Наши театралы терпеливейшим образом всяческп старались рассеять это заблуждение и одолеть актерское упрямство. Они не жалели ни доводов, ни комплиментов и в конце концов добились своего, причем им много помог пример Вильгельма. Он упросил их на репетициях садиться в дальние уголки и всякий раз, как они не вполне его расслышат, стучать ключом о скамью. Слова он выговаривал отчетливо, неторопливо, постепенно повышал тон и не надсаживался в самых бурных сценах. Стук ключа слышался все реже с каждой репетицией; постепенно этот метод приняли и остальные, и появилась надежда, что в конце концов пьесу будет слышпо во всех углах театральной залы.
Из этого примера видно, как хочется людям достигнуть цели лишь собственными средствами, каких усилий стоит втолковать им то, что, собственно, понятно само собой, и как трудно внушить человеку, который чего-то добивается, что намерение его осуществимо лишь при соблюдении главных условий.

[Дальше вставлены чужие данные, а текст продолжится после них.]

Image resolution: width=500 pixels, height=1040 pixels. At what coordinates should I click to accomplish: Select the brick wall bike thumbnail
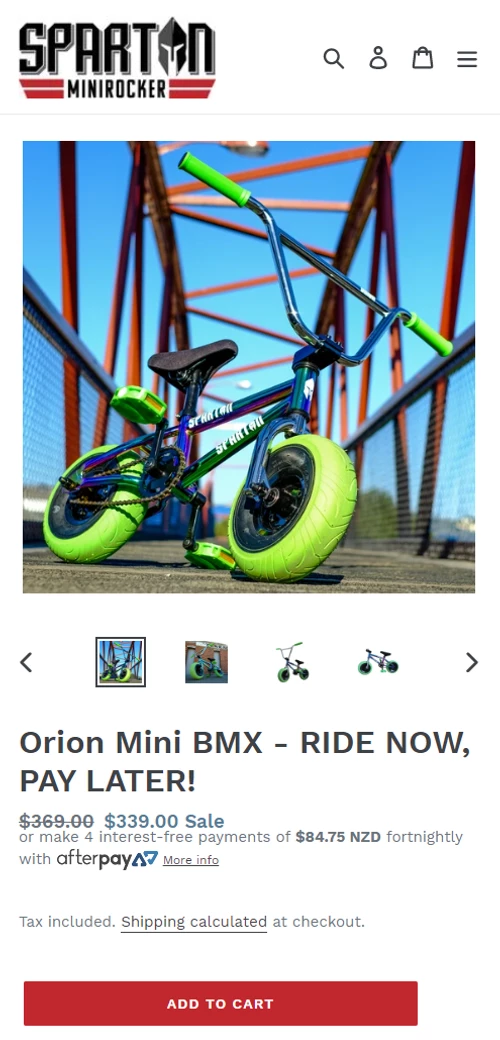click(206, 662)
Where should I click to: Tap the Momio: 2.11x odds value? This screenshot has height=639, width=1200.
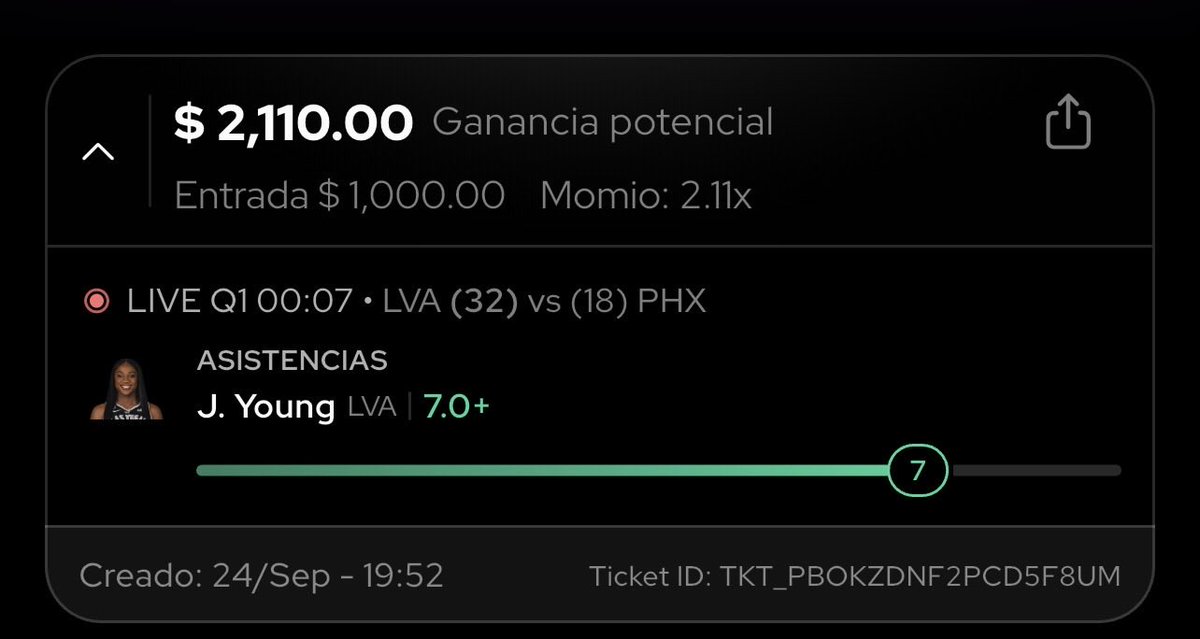coord(646,196)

Подготовка декораций, костюмов и всего, что потребно, шла своим чередом. На предмет отдельных мест и сцен у Вильгельма были свои выдумки, которым Зерло не перечил, частью в силу контракта, частью по убеждению и в надежде ублаготворить Вильгельма такой уступчивостью, чтобы в дальнейшем можно было подчинить его своим намерениям.
Так, например, на первой аудиенции король и королева должны были сидеть на троне, придворные стоять по бокам, а среди них, смешавшись с толпой, — Гамлет.
— Гамлет должен держаться спокойно, — объяснял он, — черная одежда и так достаточно отличает его. Ему следует скорее скрываться, чем выставлять себя напоказ. Лишь когда окончится аудиенция, когда король заговорит с ним как с сыном, тогда пусть приблизится, и сцена пойдет обычным порядком.
Еще одну капитальную трудность составили те два портрета, о которых так страстно говорит Гамлет в сцене с матерью.
— На мой взгляд, — заявил Вильгельм, — надо, чтобы портреты в натуральную величину виднелись в глубине комнаты возле входной двери, причем старый король в тех же доспехах, что и тень его, должен находиться по ту сторону, откуда она появится. Мне хочется, чтобы правой рукой он делал повелительный жест, стоя вполоборота, как бы глядя через плечо, дабы вполне уподобиться удаляющейся через дверь тени. Если в эту минуту Гамлет будет смотреть на тень, а королева на портрет — впечатление получится грандиозное. Отчим должен быть изображен хоть и с королевскими атрибутами, но много невзрачнее отца.